[Start of Attachment]

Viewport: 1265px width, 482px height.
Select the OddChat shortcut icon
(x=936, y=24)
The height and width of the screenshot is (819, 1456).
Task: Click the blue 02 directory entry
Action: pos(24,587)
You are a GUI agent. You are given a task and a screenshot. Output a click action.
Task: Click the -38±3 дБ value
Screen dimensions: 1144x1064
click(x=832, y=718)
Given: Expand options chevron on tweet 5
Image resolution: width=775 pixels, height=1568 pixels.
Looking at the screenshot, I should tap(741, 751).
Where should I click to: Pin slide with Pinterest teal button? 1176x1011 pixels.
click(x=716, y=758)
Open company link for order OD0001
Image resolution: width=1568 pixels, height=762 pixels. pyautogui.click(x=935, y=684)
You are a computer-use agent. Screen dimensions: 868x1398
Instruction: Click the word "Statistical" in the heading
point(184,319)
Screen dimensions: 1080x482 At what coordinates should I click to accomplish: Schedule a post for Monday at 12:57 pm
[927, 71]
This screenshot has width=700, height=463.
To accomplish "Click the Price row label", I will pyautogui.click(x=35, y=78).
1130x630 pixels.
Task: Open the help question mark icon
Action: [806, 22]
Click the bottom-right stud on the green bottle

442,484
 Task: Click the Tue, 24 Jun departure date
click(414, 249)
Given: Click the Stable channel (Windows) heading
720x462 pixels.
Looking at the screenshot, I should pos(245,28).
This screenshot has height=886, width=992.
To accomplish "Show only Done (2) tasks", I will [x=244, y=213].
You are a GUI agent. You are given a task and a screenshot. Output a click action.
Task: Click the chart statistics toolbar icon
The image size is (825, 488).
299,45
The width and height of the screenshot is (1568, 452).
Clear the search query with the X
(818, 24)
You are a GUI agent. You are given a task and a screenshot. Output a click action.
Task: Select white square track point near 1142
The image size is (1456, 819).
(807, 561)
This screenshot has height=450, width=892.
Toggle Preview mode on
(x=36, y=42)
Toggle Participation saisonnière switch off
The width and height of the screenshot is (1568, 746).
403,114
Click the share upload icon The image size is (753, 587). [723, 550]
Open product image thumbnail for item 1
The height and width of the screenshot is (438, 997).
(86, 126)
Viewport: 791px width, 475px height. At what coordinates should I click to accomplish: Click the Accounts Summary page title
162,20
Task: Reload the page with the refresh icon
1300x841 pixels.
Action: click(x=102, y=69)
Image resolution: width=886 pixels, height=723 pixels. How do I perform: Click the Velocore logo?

[End of Attachment]

What is being asked:
Copy down the material exactly as written.

Answer area:
Viewport: 1265px width, 482px height.
Select the OddChat shortcut icon
(x=936, y=24)
The height and width of the screenshot is (819, 1456).
Task: Click the blue 02 directory entry
Action: pos(24,587)
You are a GUI agent. You are given a task and a screenshot. Output a click action.
Task: Click the -38±3 дБ value
Screen dimensions: 1144x1064
click(x=832, y=718)
Given: Expand options chevron on tweet 5
Image resolution: width=775 pixels, height=1568 pixels.
Looking at the screenshot, I should tap(741, 751).
Where should I click to: Pin slide with Pinterest teal button? 1176x1011 pixels.
click(x=716, y=758)
Open company link for order OD0001
Image resolution: width=1568 pixels, height=762 pixels. pyautogui.click(x=935, y=684)
You are a computer-use agent. Screen dimensions: 868x1398
Instruction: Click the word "Statistical" in the heading
point(184,319)
Screen dimensions: 1080x482 At what coordinates should I click to accomplish: Schedule a post for Monday at 12:57 pm
[927, 71]
This screenshot has width=700, height=463.
To accomplish "Click the Price row label", I will pyautogui.click(x=35, y=78).
1130x630 pixels.
Task: Open the help question mark icon
Action: [806, 22]
Click the bottom-right stud on the green bottle

442,484
 Task: Click the Tue, 24 Jun departure date
click(414, 249)
Given: Click the Stable channel (Windows) heading
720x462 pixels.
Looking at the screenshot, I should pos(245,28).
This screenshot has height=886, width=992.
To accomplish "Show only Done (2) tasks", I will [x=244, y=213].
You are a GUI agent. You are given a task and a screenshot. Output a click action.
Task: Click the chart statistics toolbar icon
The image size is (825, 488).
299,45
The width and height of the screenshot is (1568, 452).
Clear the search query with the X
(818, 24)
You are a GUI agent. You are given a task and a screenshot. Output a click action.
Task: Select white square track point near 1142
The image size is (1456, 819).
(807, 561)
This screenshot has height=450, width=892.
Toggle Preview mode on
(x=36, y=42)
Toggle Participation saisonnière switch off
The width and height of the screenshot is (1568, 746).
403,114
Click the share upload icon The image size is (753, 587). [723, 550]
Open product image thumbnail for item 1
The height and width of the screenshot is (438, 997).
(86, 126)
Viewport: 791px width, 475px height. At what coordinates should I click to accomplish: Click the Accounts Summary page title
162,20
Task: Reload the page with the refresh icon
1300x841 pixels.
Action: click(x=102, y=69)
Image resolution: width=886 pixels, height=723 pixels. How do I perform: Click the Velocore logo?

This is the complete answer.